HLS for AI/ML Models: TensorFlow to RTL

19 Oct 2022 • 3 minute read

Artificial Intelligence (AI) plays a key role in semiconductors to meet the challenging demand and rising customer expectations. But implementing these AI models in Hardware (FPGA) is challenging. AI developers generally use TensorFlow/Caffe model, which is non-synthesizable. This creates a vast expanse between developers in the AI team and digital hardware experts. So, it takes a long time for the hardware implementation of these AI-based models. We need an automated solution that may handle the TensorFlows used for algorithm design (AI) and help to minimize the time to market.

Learn how Stratus HLS helps to bridge this gap by converting AI models (TensorFlow) into SystemC/C++ or RTL. Also, it helps measure the power and area correctly rather than doing guesswork.

In this blog, I will describe the flow from the TensorFlow environment, which moves into abstract C++ with Stratus HLS.

Why Implement AI Algorithm in Hardware?

AI/ML and related applications have improved everything they touched. The semiconductor industry is no different; the primary reasons to implement AI in hardware are as mentioned below:

To get the best performance of custom hardware for abstract AI models (TensorFlow/Caffe)
Achieve the desired PPA, especially for edge devices like battery-powered sensors, and ultra-low power, which run an AI network and need the best custom hardware solution

What are the Design Challenges for Designers?
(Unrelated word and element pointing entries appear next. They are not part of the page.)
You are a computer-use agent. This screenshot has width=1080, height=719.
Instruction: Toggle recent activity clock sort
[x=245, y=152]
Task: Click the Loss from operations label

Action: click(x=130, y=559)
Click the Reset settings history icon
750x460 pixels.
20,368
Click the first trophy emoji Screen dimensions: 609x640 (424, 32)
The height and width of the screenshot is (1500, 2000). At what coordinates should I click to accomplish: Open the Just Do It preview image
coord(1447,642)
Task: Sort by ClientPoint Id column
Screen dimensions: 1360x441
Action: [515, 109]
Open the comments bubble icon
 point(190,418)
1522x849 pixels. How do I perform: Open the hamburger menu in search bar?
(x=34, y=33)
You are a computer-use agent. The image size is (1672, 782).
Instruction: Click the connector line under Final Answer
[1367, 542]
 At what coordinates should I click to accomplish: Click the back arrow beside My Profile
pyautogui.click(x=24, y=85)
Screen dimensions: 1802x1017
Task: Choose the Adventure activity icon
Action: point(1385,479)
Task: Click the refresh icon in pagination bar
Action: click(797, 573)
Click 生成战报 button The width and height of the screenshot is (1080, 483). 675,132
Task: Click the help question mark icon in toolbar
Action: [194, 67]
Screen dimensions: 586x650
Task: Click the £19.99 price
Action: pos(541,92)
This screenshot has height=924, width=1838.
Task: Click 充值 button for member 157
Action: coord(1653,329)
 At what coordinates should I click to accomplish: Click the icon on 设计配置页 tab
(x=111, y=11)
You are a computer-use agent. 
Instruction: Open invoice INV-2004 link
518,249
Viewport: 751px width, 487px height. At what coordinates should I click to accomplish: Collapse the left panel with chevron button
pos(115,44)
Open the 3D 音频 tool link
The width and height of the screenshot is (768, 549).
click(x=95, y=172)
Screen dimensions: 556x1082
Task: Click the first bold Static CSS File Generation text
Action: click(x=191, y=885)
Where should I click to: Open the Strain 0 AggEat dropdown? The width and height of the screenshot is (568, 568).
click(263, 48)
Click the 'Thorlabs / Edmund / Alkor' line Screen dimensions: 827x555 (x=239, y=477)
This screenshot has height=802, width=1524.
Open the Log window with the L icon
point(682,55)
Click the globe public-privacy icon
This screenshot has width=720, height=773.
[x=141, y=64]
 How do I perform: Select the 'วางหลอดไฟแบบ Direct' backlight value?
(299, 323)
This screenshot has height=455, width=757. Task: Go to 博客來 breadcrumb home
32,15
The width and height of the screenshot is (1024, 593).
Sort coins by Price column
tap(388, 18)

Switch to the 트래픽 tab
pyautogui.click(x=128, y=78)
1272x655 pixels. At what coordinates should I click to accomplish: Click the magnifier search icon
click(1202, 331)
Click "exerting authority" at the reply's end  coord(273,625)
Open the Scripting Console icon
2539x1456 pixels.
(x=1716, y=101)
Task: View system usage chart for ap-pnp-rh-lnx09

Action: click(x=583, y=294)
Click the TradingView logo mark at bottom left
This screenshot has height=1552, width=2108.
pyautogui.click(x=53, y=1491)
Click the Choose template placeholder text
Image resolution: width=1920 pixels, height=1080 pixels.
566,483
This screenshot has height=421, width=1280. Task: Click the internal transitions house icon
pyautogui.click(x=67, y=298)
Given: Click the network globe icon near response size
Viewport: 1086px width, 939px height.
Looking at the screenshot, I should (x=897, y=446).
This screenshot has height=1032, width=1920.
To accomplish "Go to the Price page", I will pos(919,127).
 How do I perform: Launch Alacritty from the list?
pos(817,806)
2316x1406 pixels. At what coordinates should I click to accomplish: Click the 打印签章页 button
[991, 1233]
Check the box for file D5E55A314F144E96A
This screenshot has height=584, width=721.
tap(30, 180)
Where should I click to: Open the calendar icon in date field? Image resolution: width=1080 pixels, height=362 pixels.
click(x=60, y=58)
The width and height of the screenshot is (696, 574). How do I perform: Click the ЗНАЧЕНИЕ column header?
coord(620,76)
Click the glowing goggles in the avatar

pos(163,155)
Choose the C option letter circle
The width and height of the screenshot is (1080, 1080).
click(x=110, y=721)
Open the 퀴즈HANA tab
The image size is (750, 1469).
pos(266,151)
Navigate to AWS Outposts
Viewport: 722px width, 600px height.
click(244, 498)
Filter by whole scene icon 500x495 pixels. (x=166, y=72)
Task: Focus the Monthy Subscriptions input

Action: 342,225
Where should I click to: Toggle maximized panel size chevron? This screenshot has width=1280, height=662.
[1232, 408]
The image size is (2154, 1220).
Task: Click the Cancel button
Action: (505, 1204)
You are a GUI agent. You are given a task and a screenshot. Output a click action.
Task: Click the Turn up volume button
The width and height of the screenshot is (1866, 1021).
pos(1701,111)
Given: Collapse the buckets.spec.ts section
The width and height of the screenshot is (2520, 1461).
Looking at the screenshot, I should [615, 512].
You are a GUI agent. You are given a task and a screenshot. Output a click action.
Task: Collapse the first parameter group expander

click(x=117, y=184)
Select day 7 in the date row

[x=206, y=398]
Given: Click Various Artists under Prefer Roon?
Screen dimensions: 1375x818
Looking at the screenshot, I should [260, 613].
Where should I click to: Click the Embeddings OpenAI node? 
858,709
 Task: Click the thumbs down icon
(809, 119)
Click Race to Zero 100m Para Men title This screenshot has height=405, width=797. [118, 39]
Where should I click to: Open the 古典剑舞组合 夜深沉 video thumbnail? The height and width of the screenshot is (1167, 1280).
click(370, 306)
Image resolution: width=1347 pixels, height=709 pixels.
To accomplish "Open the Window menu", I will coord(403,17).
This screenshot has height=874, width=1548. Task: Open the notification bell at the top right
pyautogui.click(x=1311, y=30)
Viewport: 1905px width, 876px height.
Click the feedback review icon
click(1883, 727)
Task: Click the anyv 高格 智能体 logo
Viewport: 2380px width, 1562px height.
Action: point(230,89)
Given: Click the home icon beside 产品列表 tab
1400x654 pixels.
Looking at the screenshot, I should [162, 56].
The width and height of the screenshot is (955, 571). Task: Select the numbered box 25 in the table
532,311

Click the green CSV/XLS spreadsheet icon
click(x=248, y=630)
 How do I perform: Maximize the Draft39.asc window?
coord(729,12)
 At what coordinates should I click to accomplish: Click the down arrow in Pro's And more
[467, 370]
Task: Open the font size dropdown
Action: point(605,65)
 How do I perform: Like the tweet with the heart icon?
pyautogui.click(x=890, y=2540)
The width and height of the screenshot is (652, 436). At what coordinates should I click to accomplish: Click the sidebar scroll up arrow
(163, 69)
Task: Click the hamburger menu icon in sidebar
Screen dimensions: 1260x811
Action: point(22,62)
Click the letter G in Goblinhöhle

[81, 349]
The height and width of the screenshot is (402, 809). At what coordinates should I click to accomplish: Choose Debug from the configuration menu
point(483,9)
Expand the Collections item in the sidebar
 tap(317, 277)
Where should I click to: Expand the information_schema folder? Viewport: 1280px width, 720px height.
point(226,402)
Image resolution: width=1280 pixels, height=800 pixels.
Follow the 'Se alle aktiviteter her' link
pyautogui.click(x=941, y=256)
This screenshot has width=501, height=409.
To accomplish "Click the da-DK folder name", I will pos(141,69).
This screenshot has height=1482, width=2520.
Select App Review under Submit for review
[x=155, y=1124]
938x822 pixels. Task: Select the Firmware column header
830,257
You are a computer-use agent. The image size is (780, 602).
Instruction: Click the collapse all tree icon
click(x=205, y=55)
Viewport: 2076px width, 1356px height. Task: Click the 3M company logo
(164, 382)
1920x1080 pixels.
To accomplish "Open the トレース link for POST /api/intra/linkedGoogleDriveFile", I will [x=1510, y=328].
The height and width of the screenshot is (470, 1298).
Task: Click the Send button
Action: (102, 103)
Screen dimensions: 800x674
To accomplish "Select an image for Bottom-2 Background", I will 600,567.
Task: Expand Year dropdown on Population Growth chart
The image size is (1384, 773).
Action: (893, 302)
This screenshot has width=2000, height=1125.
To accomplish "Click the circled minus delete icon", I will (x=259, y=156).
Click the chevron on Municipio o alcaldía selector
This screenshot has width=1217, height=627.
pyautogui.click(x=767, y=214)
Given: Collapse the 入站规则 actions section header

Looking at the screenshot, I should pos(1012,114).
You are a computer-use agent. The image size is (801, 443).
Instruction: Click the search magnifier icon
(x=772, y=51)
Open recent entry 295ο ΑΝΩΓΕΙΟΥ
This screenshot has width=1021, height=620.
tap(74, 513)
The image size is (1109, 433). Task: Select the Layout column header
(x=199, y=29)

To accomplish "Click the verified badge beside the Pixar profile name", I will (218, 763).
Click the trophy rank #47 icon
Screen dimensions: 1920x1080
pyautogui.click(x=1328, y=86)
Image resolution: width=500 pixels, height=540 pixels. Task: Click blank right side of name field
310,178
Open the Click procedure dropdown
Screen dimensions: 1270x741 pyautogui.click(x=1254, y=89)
Implementing an AI application in hardware presents some critical challenges for the designer. The applications can be susceptible to power, area, and performance. For instance, achieving the desired PPA, especially for edge devices like battery-powered sensors, and ultra-low power, which run an AI network and need the best custom hardware solution. Other challenges include:

Exploring multiple ML algorithms to get the best custom hardware design
Ability to quantify PPA and neural network (NN)accuracy tradeoffs
Rapid design of production silicon to stay ahead of the competition

How are TensorFlows Converted to RTL?

Stratus (HLS) automatically creates high-quality register-transfer level (RTL) design implementations for ASIC, system-on-chip (SoC), and FPGA targets from high-level IEEE 1666 SystemC and C++ descriptions.

High Level Synthesis - AI to Hardware

TensorFlow is based on Python, and HLS cannot synthesize Python into RTL. Stratus HLS converts AI to SystemC/C++ or RTL using the steps mentioned below. Here, Each SystemC module corresponds to one TensorFlow function. It starts with creating the NN in TensorFlow and extracting the model metadata (weights and bias values). The same models are implemented in SystemC and parametrized with the weights and biases obtained from training.

AI to RTL Implementation

The parameters can be fine-tuned to match the performance requirements if needed. This kind of tradeoff analysis is tough to do in traditional RTL flow. In the Stratus environment, we can have multiple HLS configurations that enable multiple RTL implementations for the same source code.

Multiple Architectures HLS

It helps perform the tradeoff analysis and gives more chances to find the ideal architecture, which may not be the case while working with traditional RTL flow. SystemC links TensorFlow to Stratus HLS, as shown below, because TensorFlow operations are analogous to hardware modules, as written in IEEE 1666 in SystemC. The TensorFlow code and its equivalent SystemC code are shown in the figure below:

TensorFlow to SystemC and RTL

Use-Case

The implementation of the commonly used MNIST digits example attempts to perform recognition of images of hand-written digits as in cheque deposit application.

Neural Network for Pattern Recognition

Input is a small image to NN, and the output is a matrix of 10 numbers, with a probability that the input image is the corresponding number. The highest value gives the recognized digit.

Results

AI/ML applications are first defined with a framework (TensorFlow). Cadence provides a straightforward flow to move from TensorFlow to custom hardware for edge applications. Stratus HLS enables power, performance, area, and accuracy tradeoff. To showcase the benefits, we have created a network in TensorFlow and implemented it using multiple-bit width using fixed-point type for the hardware implementation in SystemC. For each bit width, we did Fast, medium, and slow implementation in terms of latency. The detailed results from our experiments were:

AI/ML models and PPA

Moving from 16 bits to 13 bits yields a 14% reduction in power and a 19% reduction in area for only a 0.64% reduction in accuracy, which may be selected per decision.